Stones Corner is centred on the junction of Logan Road and Old Cleveland Road.

History

The area was originally known as Burnett's Swamp, being low-lying land around the flood-prone Norman Creek. The triangle of land (the "corner") at the south-east of the junction of Logan Road and Old Cleveland Road was purchased by James Stone in 1875. He tried to get a licence to operate a hotel at the location but was unsuccessful so he brewed and sold ginger beer instead.
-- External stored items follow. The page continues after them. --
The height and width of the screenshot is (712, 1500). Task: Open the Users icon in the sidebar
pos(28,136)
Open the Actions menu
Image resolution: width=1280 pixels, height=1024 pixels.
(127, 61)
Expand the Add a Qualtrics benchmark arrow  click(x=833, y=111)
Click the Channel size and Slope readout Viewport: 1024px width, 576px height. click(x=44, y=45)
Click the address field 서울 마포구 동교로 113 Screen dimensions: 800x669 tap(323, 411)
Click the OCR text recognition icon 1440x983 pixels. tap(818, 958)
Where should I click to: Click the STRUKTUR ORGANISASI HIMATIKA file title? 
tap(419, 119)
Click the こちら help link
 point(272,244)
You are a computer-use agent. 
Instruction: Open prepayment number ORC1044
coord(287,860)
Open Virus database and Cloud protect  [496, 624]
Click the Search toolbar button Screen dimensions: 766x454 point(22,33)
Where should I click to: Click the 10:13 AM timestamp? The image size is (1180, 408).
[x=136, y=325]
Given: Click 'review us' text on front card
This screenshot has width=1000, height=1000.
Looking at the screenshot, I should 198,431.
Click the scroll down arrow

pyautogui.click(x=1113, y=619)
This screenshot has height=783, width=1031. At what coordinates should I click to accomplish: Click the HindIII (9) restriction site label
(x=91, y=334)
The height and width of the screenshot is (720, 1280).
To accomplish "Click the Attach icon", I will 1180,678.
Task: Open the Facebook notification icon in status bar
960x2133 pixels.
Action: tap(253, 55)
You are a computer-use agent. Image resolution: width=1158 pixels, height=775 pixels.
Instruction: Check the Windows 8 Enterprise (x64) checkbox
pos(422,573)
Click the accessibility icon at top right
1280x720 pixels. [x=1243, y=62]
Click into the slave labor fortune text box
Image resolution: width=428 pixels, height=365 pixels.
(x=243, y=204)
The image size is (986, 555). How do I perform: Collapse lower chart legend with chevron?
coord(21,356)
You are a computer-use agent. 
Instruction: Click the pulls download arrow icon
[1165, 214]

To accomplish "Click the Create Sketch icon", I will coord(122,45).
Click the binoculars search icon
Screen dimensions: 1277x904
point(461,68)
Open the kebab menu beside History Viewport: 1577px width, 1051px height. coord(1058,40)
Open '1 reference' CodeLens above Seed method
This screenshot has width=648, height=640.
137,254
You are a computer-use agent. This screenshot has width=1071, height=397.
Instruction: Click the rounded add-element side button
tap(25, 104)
The area took the name Stone's Corner as a result and later became a suburb with that name.

The present Stones Corner Hotel was opened on the site in 1888 as the Junction Hotel by Denis O'Connor.

On Sunday 10 August 1913, a new Catholic church at Stones Corner was dedicated by Archbishop James Duhig.

In 1931, the Annerley Church of Christ commenced outreach into Stones Corner, but the initiative was not successful and it ceased after a few years.

Stones Corner Library opened on 25 January 1950. It had a major refurbishment in 1996.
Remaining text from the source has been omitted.